• **Data excerpts**:
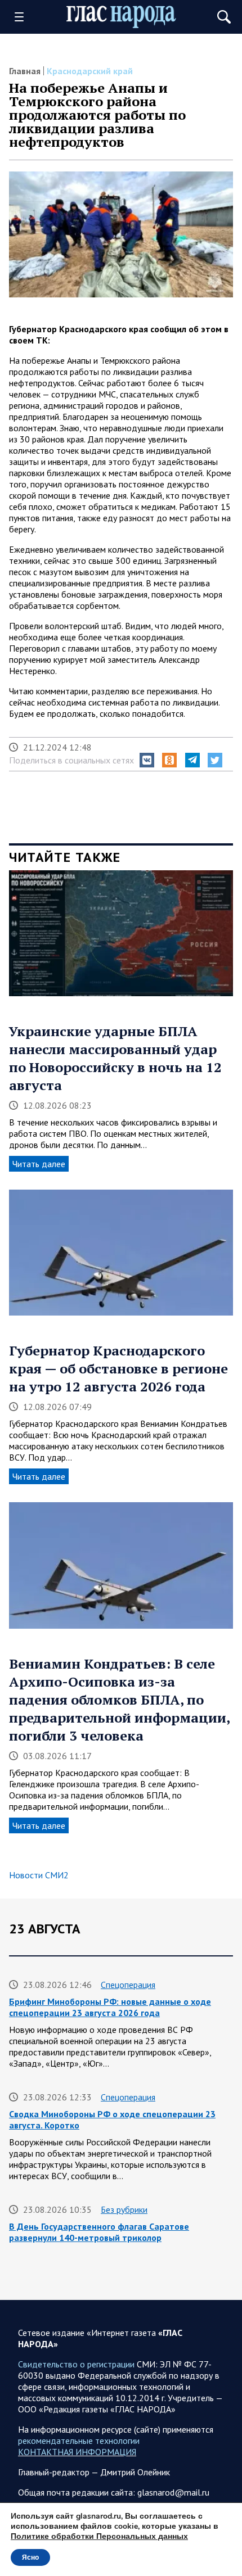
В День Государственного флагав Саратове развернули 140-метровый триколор (99, 2232)
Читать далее (38, 1163)
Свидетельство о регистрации (76, 2364)
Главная (25, 70)
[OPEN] (23, 17)
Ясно (30, 2557)
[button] (147, 760)
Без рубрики (124, 2209)
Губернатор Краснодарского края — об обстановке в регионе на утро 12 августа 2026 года (118, 1368)
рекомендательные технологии (79, 2440)
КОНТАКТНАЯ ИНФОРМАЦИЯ (77, 2451)
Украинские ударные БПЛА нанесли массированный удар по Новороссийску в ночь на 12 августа (115, 1058)
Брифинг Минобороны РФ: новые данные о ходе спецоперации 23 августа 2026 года (110, 2007)
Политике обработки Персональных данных (99, 2536)
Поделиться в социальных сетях (71, 760)
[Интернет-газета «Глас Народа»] (121, 17)
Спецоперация (128, 1984)
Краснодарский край (90, 70)
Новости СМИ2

• **Prompt**: Repeat the data above starting at the line with "Политике обработки Персональных" and ending at its last line, exactly, with no other lines.

• **The answer**:
Политике обработки Персональных данных (99, 2536)
Поделиться в социальных сетях (71, 760)
[Интернет-газета «Глас Народа»] (121, 17)
Спецоперация (128, 1984)
Краснодарский край (90, 70)
Новости СМИ2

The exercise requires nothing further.